Across the records that follow, how many lines contain the string "agent"? Answer with the number only.

━━━━━━

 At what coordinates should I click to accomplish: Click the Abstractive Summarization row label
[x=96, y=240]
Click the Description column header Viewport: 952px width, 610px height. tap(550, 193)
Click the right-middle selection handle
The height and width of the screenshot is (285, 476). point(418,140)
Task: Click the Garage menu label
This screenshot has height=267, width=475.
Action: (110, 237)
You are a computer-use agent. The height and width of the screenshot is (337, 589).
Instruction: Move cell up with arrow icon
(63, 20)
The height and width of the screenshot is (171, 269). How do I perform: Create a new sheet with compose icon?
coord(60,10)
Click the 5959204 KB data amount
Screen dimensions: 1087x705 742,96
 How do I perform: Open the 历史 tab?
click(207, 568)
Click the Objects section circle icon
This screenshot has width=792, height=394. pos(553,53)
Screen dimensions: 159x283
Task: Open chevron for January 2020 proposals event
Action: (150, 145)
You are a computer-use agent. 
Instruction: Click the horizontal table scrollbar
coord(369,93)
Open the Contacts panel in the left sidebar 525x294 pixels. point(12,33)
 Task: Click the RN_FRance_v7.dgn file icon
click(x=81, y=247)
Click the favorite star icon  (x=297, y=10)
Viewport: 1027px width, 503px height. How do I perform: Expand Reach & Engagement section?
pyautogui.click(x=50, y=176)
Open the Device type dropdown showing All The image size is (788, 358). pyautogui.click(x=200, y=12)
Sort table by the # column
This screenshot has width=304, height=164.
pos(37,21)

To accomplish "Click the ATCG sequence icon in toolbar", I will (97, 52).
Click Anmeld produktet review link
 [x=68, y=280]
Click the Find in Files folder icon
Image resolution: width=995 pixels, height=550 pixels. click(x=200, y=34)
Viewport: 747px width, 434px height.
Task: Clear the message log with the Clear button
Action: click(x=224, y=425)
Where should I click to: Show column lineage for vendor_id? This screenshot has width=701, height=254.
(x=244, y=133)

━━━━━━

Response to the task →
2